Até o próximo sábado, US$ 0,50 do valor de cada sanduíche Big Mac será doado à causa haitiana. O lanche da rede McDonalds, antigo símbolo do "imperialismo" norte-americano, se tornou parte da onda de solidariedade que se espalha pelo mundo desde terça-feira, dia da catástrofe no Haiti.
As iniciativas em prol das vítimas são realizadas por diferentes meios, organizações, mídias e pessoas. Desde governos e organismos internacionais até associações de moradores e grupos de amigos, o chamado à solidariedade reflete a comoção pelo drama do país.

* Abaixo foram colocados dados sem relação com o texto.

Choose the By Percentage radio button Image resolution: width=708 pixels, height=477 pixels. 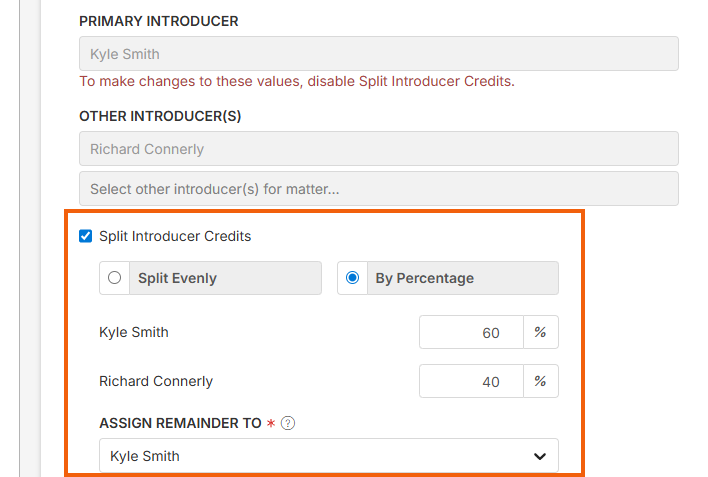tap(352, 278)
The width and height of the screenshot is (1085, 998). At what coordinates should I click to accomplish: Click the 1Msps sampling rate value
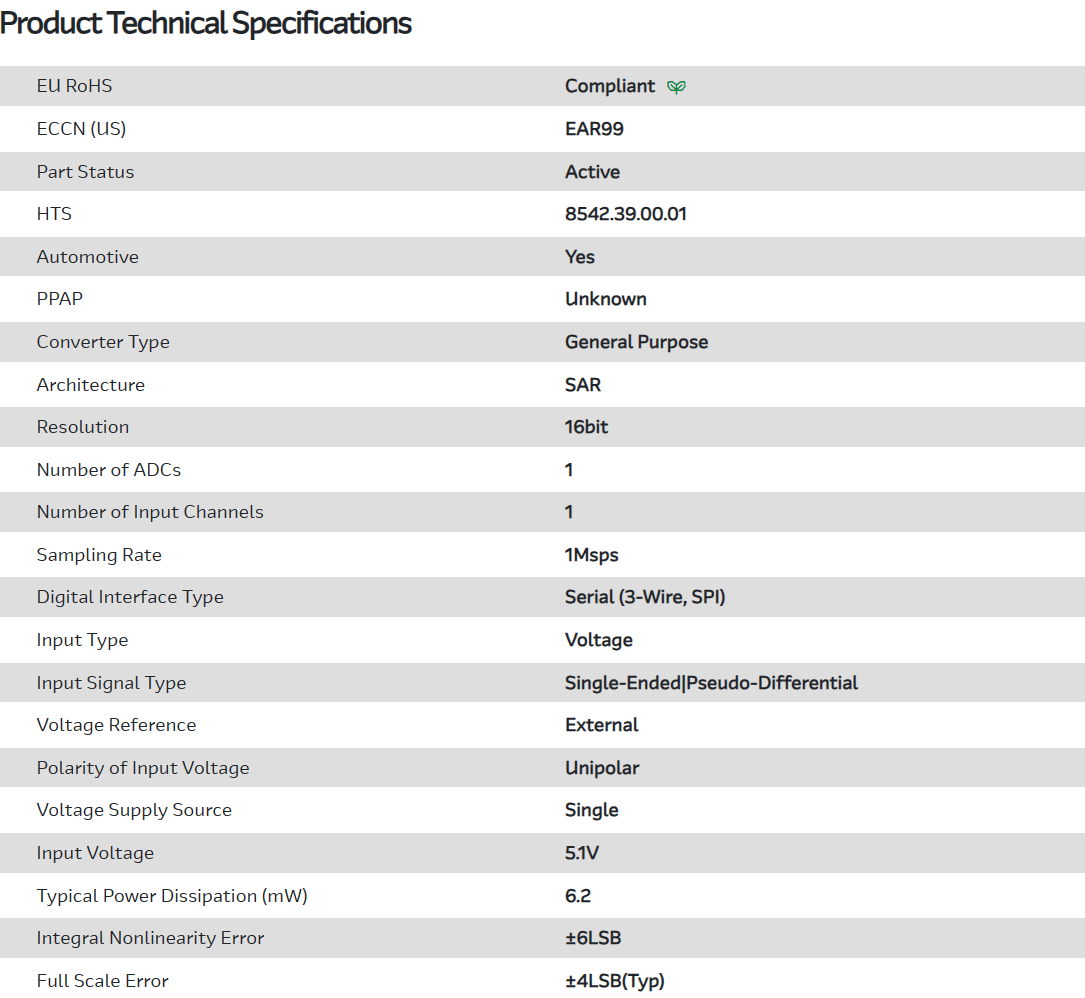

As maiores quantias serão doadas por Banco Mundial, Fundo Monetário Internacional, Estados Unidos (US$ 100 milhões cada) e Organização dos Estados Americanos (US$ 170 milhões). Somadas às ajudas de outros países e instituições, o fundo de auxílio ao Haiti alcança aproximadamente US$ 600 milhões. Este valor cobre os US$ 550 milhões estimado pela ONU para atender às necessidades imediatas da população, como comida e água. Porém ainda é insuficiente para pôr em prática qualquer plano de reconstrução do Haiti.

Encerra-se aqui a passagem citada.